Task statement: Each line from the start of the data below through the one containing "[Menu] (300, 31)" must be reproduced exactly.

Dataset entries:
········

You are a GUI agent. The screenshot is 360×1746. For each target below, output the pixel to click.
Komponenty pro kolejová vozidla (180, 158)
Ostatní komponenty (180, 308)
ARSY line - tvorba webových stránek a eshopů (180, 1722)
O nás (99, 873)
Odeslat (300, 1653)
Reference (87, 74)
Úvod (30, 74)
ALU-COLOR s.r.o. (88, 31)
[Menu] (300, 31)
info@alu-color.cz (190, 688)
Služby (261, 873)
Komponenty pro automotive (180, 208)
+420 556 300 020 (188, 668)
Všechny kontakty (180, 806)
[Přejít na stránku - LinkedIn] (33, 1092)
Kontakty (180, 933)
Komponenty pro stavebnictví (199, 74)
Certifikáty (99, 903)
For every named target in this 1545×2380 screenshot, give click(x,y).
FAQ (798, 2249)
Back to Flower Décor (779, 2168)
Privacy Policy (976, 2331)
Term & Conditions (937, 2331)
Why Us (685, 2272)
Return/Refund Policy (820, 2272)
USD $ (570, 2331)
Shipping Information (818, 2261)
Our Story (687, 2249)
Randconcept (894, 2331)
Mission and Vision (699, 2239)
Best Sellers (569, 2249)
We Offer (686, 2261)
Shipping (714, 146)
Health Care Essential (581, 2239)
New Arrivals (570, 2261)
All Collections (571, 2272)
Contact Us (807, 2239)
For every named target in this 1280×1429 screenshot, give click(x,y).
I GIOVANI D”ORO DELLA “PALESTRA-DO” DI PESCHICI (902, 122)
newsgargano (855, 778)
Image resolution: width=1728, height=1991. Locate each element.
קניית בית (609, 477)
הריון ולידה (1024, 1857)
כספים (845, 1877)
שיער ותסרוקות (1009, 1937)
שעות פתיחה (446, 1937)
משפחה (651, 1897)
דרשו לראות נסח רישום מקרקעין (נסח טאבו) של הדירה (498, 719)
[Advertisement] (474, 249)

········

The answer:
You are a GUI agent. The screenshot is 360×1746. For each target below, output the pixel to click.
Komponenty pro kolejová vozidla (180, 158)
Ostatní komponenty (180, 308)
ARSY line - tvorba webových stránek a eshopů (180, 1722)
O nás (99, 873)
Odeslat (300, 1653)
Reference (87, 74)
Úvod (30, 74)
ALU-COLOR s.r.o. (88, 31)
[Menu] (300, 31)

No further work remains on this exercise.